На свитере остался её длинный рыжий волос, Егор свернул
— Бред!
Увы, бред, никто не спорит.
Так почему она плачет? Или это стоны совсем иного рода? Не-ет, слишком она правильная!
Правильная? Да кто её знает! Она только что целовалась как… как самая развратная в мире девчонка!
Уверен? А может ей плохо? Может она поранилась? Порезалась? Ударилась? Простыла? Замёрзла?
Ну нет, ты же не пойдёшь, не перелезешь через низкий бортик всего-то в метр высотой, не войдёшь в её комнату через балконную дверь…
Нет! Нет… она просто ноет, потому что глупая! Она просто ноет. Это ерунда. Она ничего не ждёт.
Или ждёт тебя, Егор Иванович! Полуодетая… Ещё замёрзшая после целого часа на улице?
И он ушёл спать.
Глупый Егор.
Примечание:
*Ангел, стань человеком!
Подыми меня, ангел, с колен.
Тебе трепет сердечный неведом,
Поцелуй меня в губы скорей.
"Ангел стань человеком" — ария Рязанова — "Юнона и Авось"
=Мне кажется, что я тебя теряю…*
Вероника проснулась больная, невыспавшаяся и не дома.
Остаться у Веры было хорошей идеей, потому что мысль о Егоре спящем за стенкой мучила всю предыдущую ночь, а поцелуй их снился так часто, на повторе, что ещё и соседства она выдержать не могла.

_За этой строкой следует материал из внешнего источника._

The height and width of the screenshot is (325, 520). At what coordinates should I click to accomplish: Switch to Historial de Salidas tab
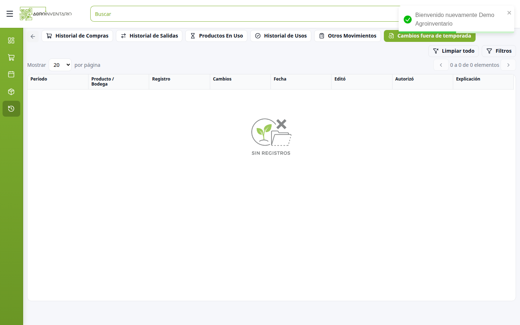149,36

В итоге это были уже вторые сутки без нормального сна, самочувствие жуткое, а сегодня первый “публичный зачёт”. Так что Вероника кое-как заправилась кофе, кое-как впихнула в себя кусочек хлеба "без всего" и поехала в ВУЗ уверенная, что сразу после зачёта сбежит. От недосыпа жутко болела голова, саднило виски, в глаза будто насыпали песок и всё вокруг мерцало и кружилось.
От подруг она сбежала сразу, едва увидела на их пути Иванову, потому спряталась в пустой аудитории неподалёку от лекционной и вцепилась в тетрадку с конспектом темы зачёта. Имена… города… буквы… что-то про Польшу. Что-то всё не то, мутит жутко и выпитый утром кофе с несчастной коркой хлеба — уже просился наружу. Роня зажала рот рукой и бросилась к туалетам, едва успев добежать, а оттуда вышла уже совсем синенькая, приятного небесного цвета, так гармонирующего с рыжими локонами.
Поплелась в лекционную и просто упала на своё место, спрятавшись за тетрадкой, в ожидании Егора Ивановича.